* BEGIN *
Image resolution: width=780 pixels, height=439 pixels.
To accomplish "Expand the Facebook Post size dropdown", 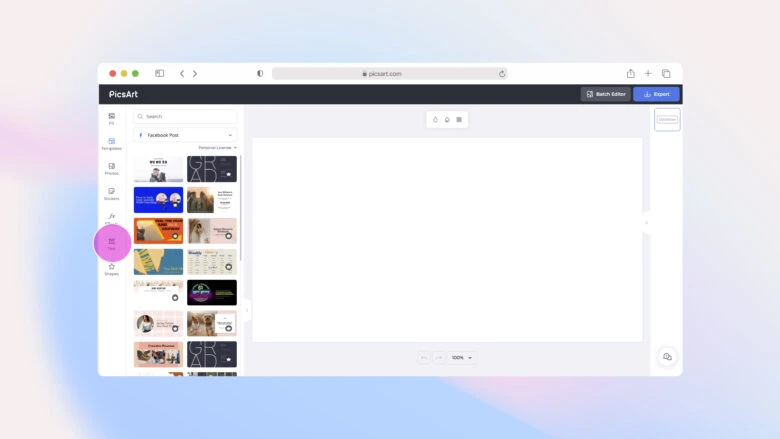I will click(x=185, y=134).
* END *
* BEGIN *
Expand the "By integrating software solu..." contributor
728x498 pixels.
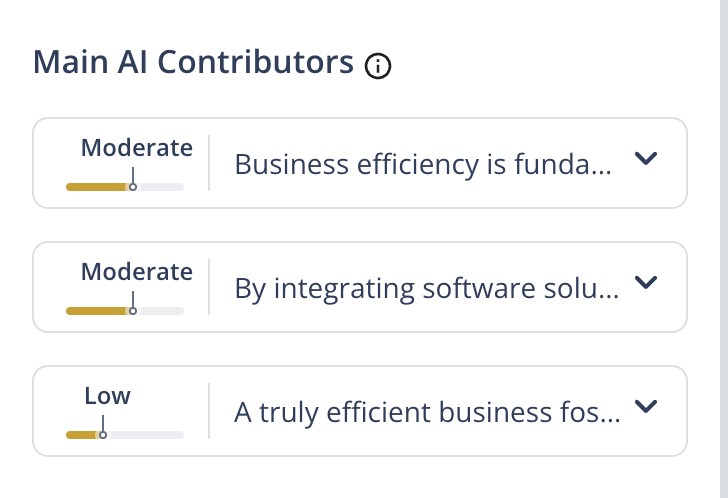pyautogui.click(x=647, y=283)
* END *
Please select every line of the records above that contains the word "pixels", matching case exactly, and copy each one.

Image resolution: width=780 pixels, height=439 pixels.
728x498 pixels.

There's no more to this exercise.